= Available records =

# # # # #

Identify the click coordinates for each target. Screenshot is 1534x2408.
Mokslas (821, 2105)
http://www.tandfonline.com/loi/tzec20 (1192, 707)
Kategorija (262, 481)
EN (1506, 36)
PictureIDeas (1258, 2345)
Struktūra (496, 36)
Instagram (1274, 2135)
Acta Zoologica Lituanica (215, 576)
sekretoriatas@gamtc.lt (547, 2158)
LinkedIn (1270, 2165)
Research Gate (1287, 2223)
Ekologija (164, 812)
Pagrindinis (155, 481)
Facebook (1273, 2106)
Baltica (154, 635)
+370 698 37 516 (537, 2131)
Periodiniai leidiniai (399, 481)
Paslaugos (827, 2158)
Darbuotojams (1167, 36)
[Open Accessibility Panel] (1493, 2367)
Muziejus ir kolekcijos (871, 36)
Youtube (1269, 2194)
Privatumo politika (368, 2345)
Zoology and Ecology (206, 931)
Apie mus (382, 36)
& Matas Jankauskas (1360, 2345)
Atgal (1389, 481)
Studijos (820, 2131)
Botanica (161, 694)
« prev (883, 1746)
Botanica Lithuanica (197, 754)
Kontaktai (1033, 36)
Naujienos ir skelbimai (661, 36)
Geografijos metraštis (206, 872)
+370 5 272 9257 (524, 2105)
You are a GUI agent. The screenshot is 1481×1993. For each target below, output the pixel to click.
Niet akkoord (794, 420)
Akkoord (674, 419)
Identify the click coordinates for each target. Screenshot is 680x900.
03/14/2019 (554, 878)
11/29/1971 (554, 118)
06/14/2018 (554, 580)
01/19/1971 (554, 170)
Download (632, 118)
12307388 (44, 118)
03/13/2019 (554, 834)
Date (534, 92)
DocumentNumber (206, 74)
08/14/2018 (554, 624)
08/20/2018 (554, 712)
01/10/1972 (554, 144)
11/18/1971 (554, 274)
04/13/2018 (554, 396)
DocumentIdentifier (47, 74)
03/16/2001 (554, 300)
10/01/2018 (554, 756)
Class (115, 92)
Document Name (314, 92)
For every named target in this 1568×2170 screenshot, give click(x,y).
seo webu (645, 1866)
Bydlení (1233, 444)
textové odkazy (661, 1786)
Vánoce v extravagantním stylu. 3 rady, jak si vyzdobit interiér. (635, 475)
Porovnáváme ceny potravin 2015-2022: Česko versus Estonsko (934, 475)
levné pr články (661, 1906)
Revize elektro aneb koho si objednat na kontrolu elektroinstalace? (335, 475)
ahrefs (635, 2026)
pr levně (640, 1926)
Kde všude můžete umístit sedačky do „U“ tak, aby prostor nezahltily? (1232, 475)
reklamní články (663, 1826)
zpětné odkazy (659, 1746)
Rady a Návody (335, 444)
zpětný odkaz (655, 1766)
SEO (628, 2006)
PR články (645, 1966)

# # # # #

= Aim =
Return all of the entries above line for line, with nothing altered and the order kept.

= Finished answer =
Identify the click coordinates for each target. Screenshot is 1534x2408.
Mokslas (821, 2105)
http://www.tandfonline.com/loi/tzec20 (1192, 707)
Kategorija (262, 481)
EN (1506, 36)
PictureIDeas (1258, 2345)
Struktūra (496, 36)
Instagram (1274, 2135)
Acta Zoologica Lituanica (215, 576)
sekretoriatas@gamtc.lt (547, 2158)
LinkedIn (1270, 2165)
Research Gate (1287, 2223)
Ekologija (164, 812)
Pagrindinis (155, 481)
Facebook (1273, 2106)
Baltica (154, 635)
+370 698 37 516 (537, 2131)
Periodiniai leidiniai (399, 481)
Paslaugos (827, 2158)
Darbuotojams (1167, 36)
[Open Accessibility Panel] (1493, 2367)
Muziejus ir kolekcijos (871, 36)
Youtube (1269, 2194)
Privatumo politika (368, 2345)
Zoology and Ecology (206, 931)
Apie mus (382, 36)
& Matas Jankauskas (1360, 2345)
Atgal (1389, 481)
Studijos (820, 2131)
Botanica (161, 694)
« prev (883, 1746)
Botanica Lithuanica (197, 754)
Kontaktai (1033, 36)
Naujienos ir skelbimai (661, 36)
Geografijos metraštis (206, 872)
+370 5 272 9257 (524, 2105)
You are a GUI agent. The screenshot is 1481×1993. For each target below, output the pixel to click.
Niet akkoord (794, 420)
Akkoord (674, 419)
Identify the click coordinates for each target. Screenshot is 680x900.
03/14/2019 (554, 878)
11/29/1971 (554, 118)
06/14/2018 (554, 580)
01/19/1971 (554, 170)
Download (632, 118)
12307388 (44, 118)
03/13/2019 (554, 834)
Date (534, 92)
DocumentNumber (206, 74)
08/14/2018 (554, 624)
08/20/2018 (554, 712)
01/10/1972 (554, 144)
11/18/1971 (554, 274)
04/13/2018 (554, 396)
DocumentIdentifier (47, 74)
03/16/2001 (554, 300)
10/01/2018 (554, 756)
Class (115, 92)
Document Name (314, 92)
For every named target in this 1568×2170 screenshot, give click(x,y).
seo webu (645, 1866)
Bydlení (1233, 444)
textové odkazy (661, 1786)
Vánoce v extravagantním stylu. 3 rady, jak si vyzdobit interiér. (635, 475)
Porovnáváme ceny potravin 2015-2022: Česko versus Estonsko (934, 475)
levné pr články (661, 1906)
Revize elektro aneb koho si objednat na kontrolu elektroinstalace? (335, 475)
ahrefs (635, 2026)
pr levně (640, 1926)
Kde všude můžete umístit sedačky do „U“ tak, aby prostor nezahltily? (1232, 475)
reklamní články (663, 1826)
zpětné odkazy (659, 1746)
Rady a Návody (335, 444)
zpětný odkaz (655, 1766)
SEO (628, 2006)
PR články (645, 1966)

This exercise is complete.